Addenbrookes Hospital, breastfeeding, breastmilk, breastpumping, breastpumps, breasts, Delivery, Early Days, labour, Lady Mary Ward, NICU, preemies, premature, premature babies, pumping
[Usual disclaimer about how I am not a medical professional, breast feeding peer supporter or anyone with any official knowledge about breastfeeding]
Its kind of lunacy to think that I can contribute anything much to the world of online breastfeeding resources when a. its extremely well-trod territory and b. my qualification is, I’ve done some breastfeeding. Both times I had a stressful start: with my first, mostly because of incompetence; the second time, there was that whole NICU thing. But both times I gave birth, my baby had a nasal gastric tube. Theo had low blood sugar and, though he was full term, was tiny; he had a feeding tube put in directly after birth and spent an afternoon in Special Care. He was also born with an infection and was floppy and lethargic for the first 36 hours of his life, even by newborn standards.
Both times I was desperate to breastfeed. The first time I just couldn’t get the damn baby to latch. I ended up exclusively pumping after failing, every three hours, to get a latch, then dumping milk and formula down the NG tube into his stomach. The midwives didn’t believe me, but the whole depressing ritual – fail to latch, feed, pump, sterilise – took about two hours and forty minutes, leaving you with twenty minutes before it was time to start again. I have confirmed with other women: no matter how long the health professionals say it should take, it takes 2 hours, 40 minutes. For the first several days, no one bothered to tell me that you can pump on both sides simultaneously. Our hospital doled out single-breast packs (one bottle, one set of vacuum parts) and everyone on the ward shared a communal pool of hospital grade pumps.
On the third night, I called my husband, who was asleep at home, to act completely insane and accuse him of failing to support me in my attempts to breastfeed.

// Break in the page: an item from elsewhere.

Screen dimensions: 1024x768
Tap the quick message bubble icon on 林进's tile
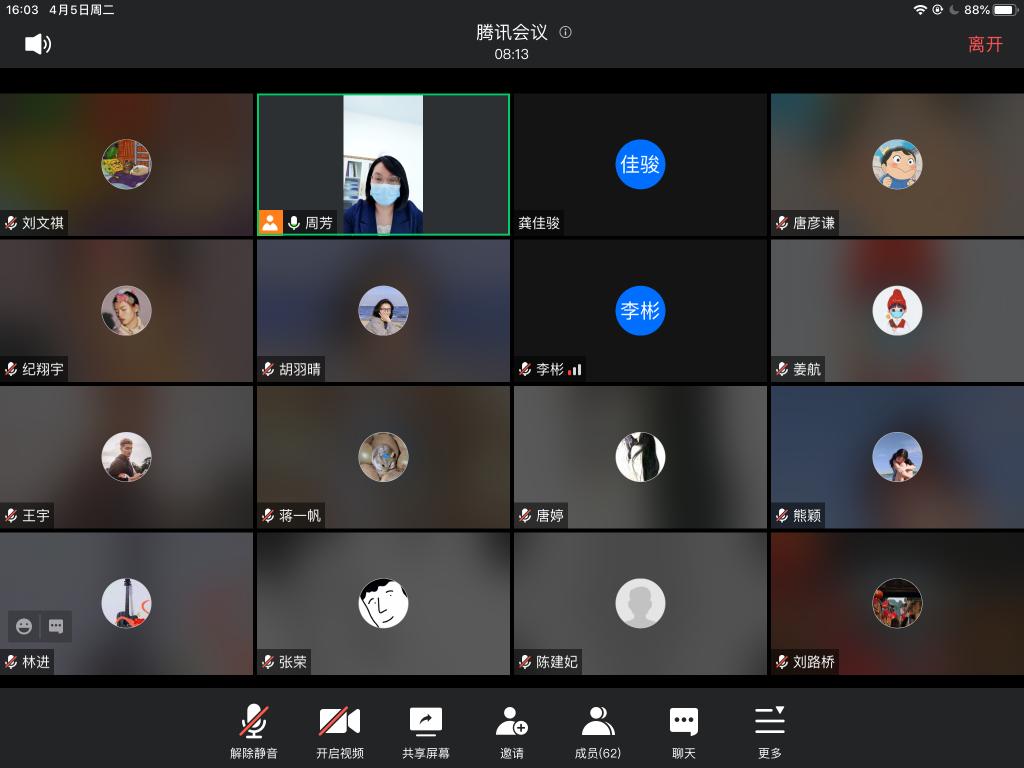[x=54, y=626]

I have no memory of what behaviour of his set me off, but I do remember that trying to get Theo on the boob had left me shrieking in frustration. I mean, in the normal course of things, I’m not much of a shrieker.
Anyway. The thing that I originally wanted to impart is this: I have had three occasions where I have had kids on NG tubes and have had to introduce breastfeeding slowly, instead of doing the normal thing where you have a kid, put the baby on the boob (or the bottle), call it a day and go home. Even if you do have a lot of success with breastfeeding (in which case, pin a rose on your nose) it can still be painful, time consuming, frustrating….my sister said she was glad she knows, from my experience, that feeding is not an easy and magical experience. And it seems obvious to me now, but three years ago I thought that I would have a baby and they would eat. I thought it was something I could prep for with classes and research. I was wrong.

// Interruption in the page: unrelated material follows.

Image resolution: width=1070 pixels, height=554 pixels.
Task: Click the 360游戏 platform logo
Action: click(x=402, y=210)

That said, if you are in a situation similar to mine (especially if you have preemies) there are some things I recommend. First, it is important to be proactive, even if your child will not immediately be taking milk (ie if they are on liquid nutrition to start). You can start hand expressing immediately after birth, and – new in the last couple years – medela, the most common supplier of hospital-grade pumps, has created a ‘preemie initiate’ setting that stimulates the breast before hand expressing.
If you want to breastfeed, the best hing you can do is get after it. Milk yourself every three hours – the way a baby would if they were eating. Only expect a tiny amount at first – colostrum, the milk that comes right after birth, is meticulously collected in il syringes. But if it hurts or you aren’t getting any, ask for help: nurses, midwives and care assistants have experience milking new mums, and they’re probably better at it than you are. If your hospital is stressed for resources, ask for a lesson and have your partner help you collect it. It’s not dignified but…well…you get over it quickly. On my fourth day postpartum, I so get out one of the women who had helped me eke out my first drops and proudly showed her my freshly collected 35 mils. I actually got a little choked up – it was a mix of gratitude, pride, relief and Hormones.
Basically the biggest lesson – which I suspect is a theme – is advocate for yourself. Failing that, prep your partner and have them do it for you. There is no way to physically prepare for breastfeeding, so the best thing you can do if it doesn’t come naturally is ask for help – loudly and repeatedly if needed – and be patient with yourself.
And if, after all that, it doesn’t work out or you decide you actually kind of hate it, buy some formula and move on.